Michigan joined the national anti-establishment chorus Tuesday as voters swept out incumbents and rewarded political outsiders.
The headliner was GOP gubernatorial candidate Rick Snyder, a political neophyte and businessman in the Mitt Romney mold. In a wild, nasty, four-man race against conservative GOP veterans — U.S. Rep. Pete Hoekstra, state attorney general Mike Cox, and former U.S. Senate candidate Mick Bouchard — Snyder openly disavowed the party’s base, refused major endorsements, spent $6 million of his own money, and recruited moderate Democrats in the open primary while promising to “fix Michigan’s broken government.” His three competitors split the base and Snyder waltzed to a ten-point win.
On the Democratic side, by contrast, Virg Bernero lashed himself to the party’s Big Labor dinosaur and destroyed his pro-business, labor-reformist opponent: Michigan house speaker Andy Dillon.
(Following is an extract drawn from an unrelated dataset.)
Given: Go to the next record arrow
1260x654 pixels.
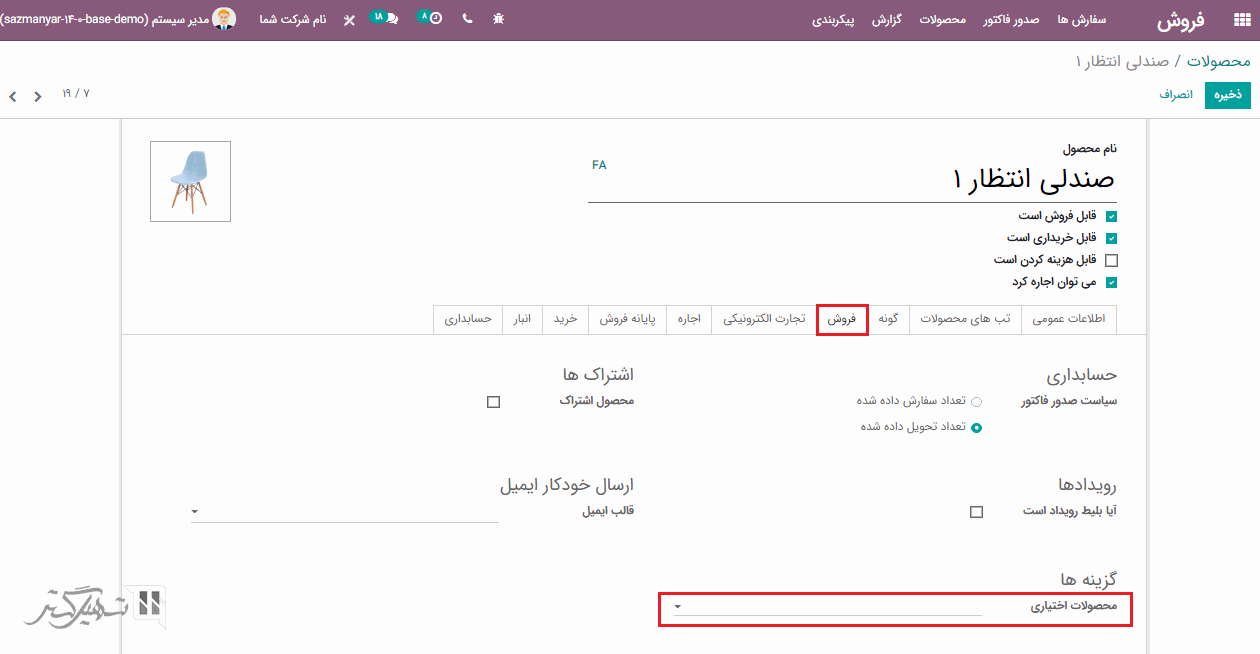Looking at the screenshot, I should coord(13,97).
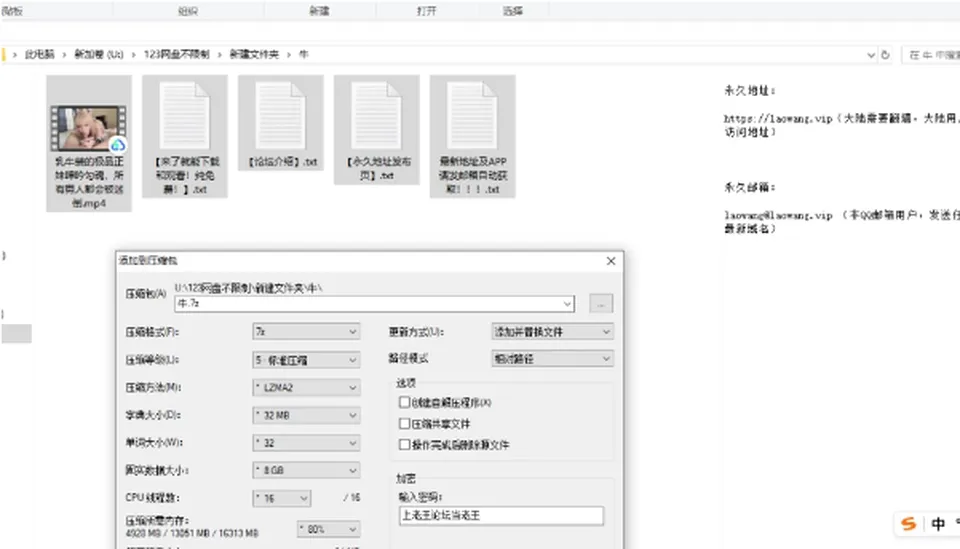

Bernero’s narrow, far-left base appears to be no match for ex–Gateway Computer CEO Snyder’s hi-tech, organized juggernaut.
Evidence of the electorate’s tea-party-fed mood was most evident in congressional races where Ron Paul double Justin Amash and Afghan War vet Rocky Raczkowski rolled to big wins over establishment opponents.
MichiganView.com writer Dan Calabrese says Amash’s win in Grand Rapids “was like a nuclear bomb going off. He won because the people of this district — and I’m talking about the Republicans — have awoken from a slumber [to the nation’s] growing fiscal problem. And when the establishment told them to send [another] clone to Washington to deliver more of the same, the voters said no way.”
Not even Detroit royalty was spared. The self-described Kennedys of Detroit lost their final officeholder — U.S. Rep. Carolyn Cheeks Kilpatrick — as voters decided that even the mother of convicted ex-mayor Kwame Kilpatrick was too many Kilpatricks on the public payroll.
Michigan’s roar against the political class bodes well for November. Republicans are in the catbird’s seat to take back two, perhaps three, congressional districts as well as a swing-state governor’s mansion.
— Henry Payne is editor of the Michigan View and editorial cartoonist for the Detroit News.